## What is needed:
In the K-1 2020 overview, copy the passage starting with "K-1: K’Festa 3 was" and going on through "against Ryo Aitaka.", changing every "title" to "belt".

## Extract:
-*-

The year 2020 is the 27th year in the history of the K-1, an international kickboxing event. The year started with K-1: K’Festa 3.

List of events

K-1: K’Festa 3

K-1: K’Festa 3 was a kickboxing event held by K-1 on March 22, 2020 at the Saitama Super Arena in Saitama, Japan.

Background
The K’Festa 3 event took place on March 22, 2020 in the Saitama Super Arena. The card was scheduled to have an eight man Super Welterweight tournament, featuring: Hiromi Wajima, Avatar Tor Morsi, Yasuhiro Kido, Minoru Kimura, Kaito, Eder Lopes, Katsuya Jinbo and Milan Pales.

Three title defense took place: Yuta Kubo defended the Welterweight title against Jordann Pikeur, Rukiya Anpo defended the Super Lightweight title against Fukashi, and Sina Karimian defended the Cruiserweight title against Ryo Aitaka.

K-1 World GP 2020 -70kg Japan Tournament bracket

Results

K-1 World GP 2020 in Osaka

K-1 World GP 2020 in Osaka will be a kickboxing event held by K-1 on September 22, 2020 at the Edion Arena in Osaka, Japan.

-*-

## Data:
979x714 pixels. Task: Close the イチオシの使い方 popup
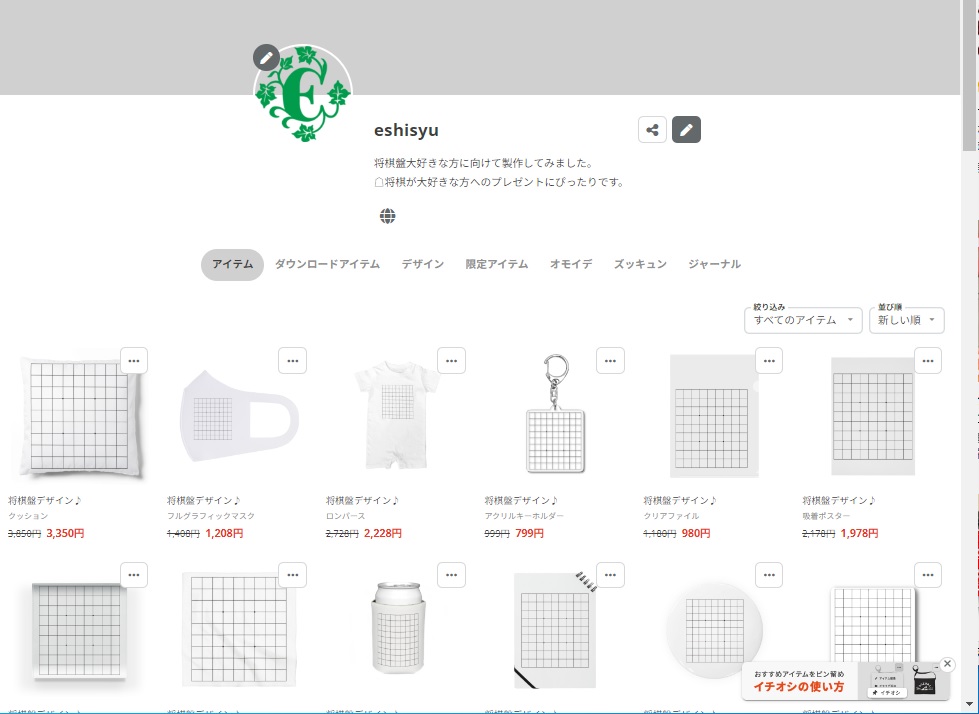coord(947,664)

-*-

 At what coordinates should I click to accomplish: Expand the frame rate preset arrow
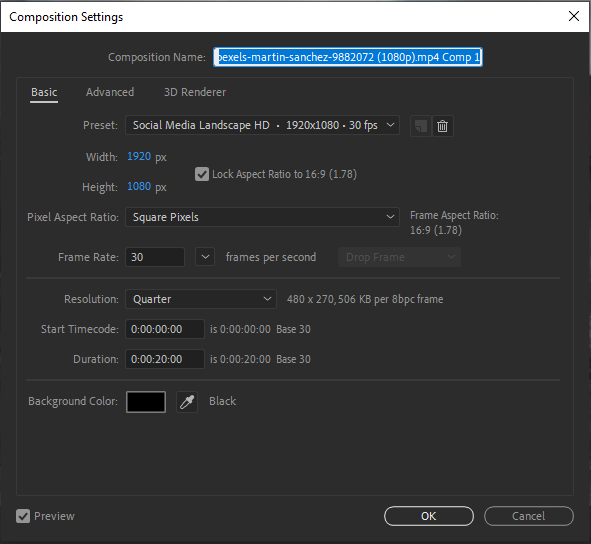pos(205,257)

-*-

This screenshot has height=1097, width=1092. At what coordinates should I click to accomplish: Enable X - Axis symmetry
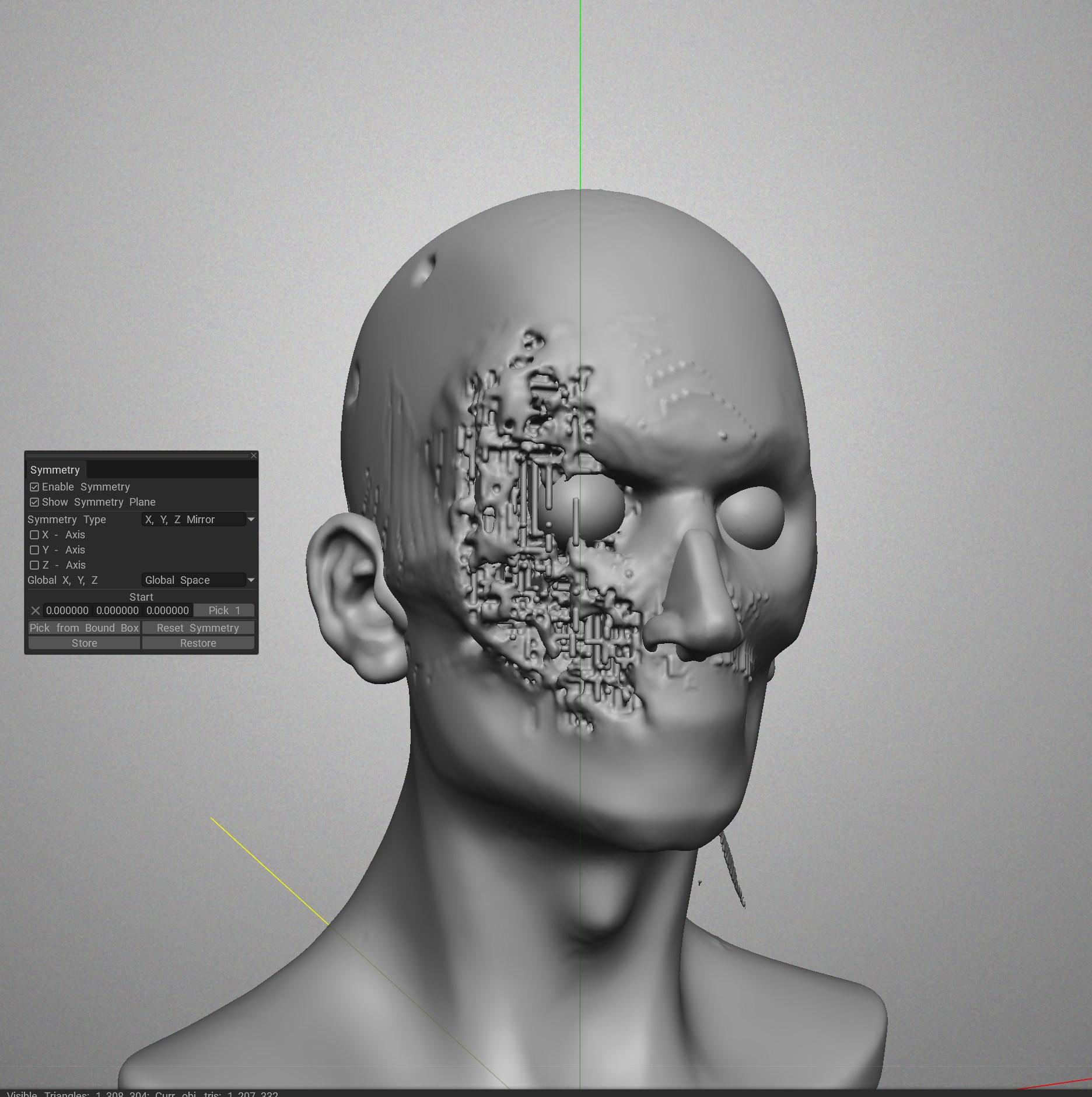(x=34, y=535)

-*-

## In response:
K-1: K’Festa 3 was a kickboxing event held by K-1 on March 22, 2020 at the Saitama Super Arena in Saitama, Japan.

Background
The K’Festa 3 event took place on March 22, 2020 in the Saitama Super Arena. The card was scheduled to have an eight man Super Welterweight tournament, featuring: Hiromi Wajima, Avatar Tor Morsi, Yasuhiro Kido, Minoru Kimura, Kaito, Eder Lopes, Katsuya Jinbo and Milan Pales.

Three belt defense took place: Yuta Kubo defended the Welterweight belt against Jordann Pikeur, Rukiya Anpo defended the Super Lightweight belt against Fukashi, and Sina Karimian defended the Cruiserweight belt against Ryo Aitaka.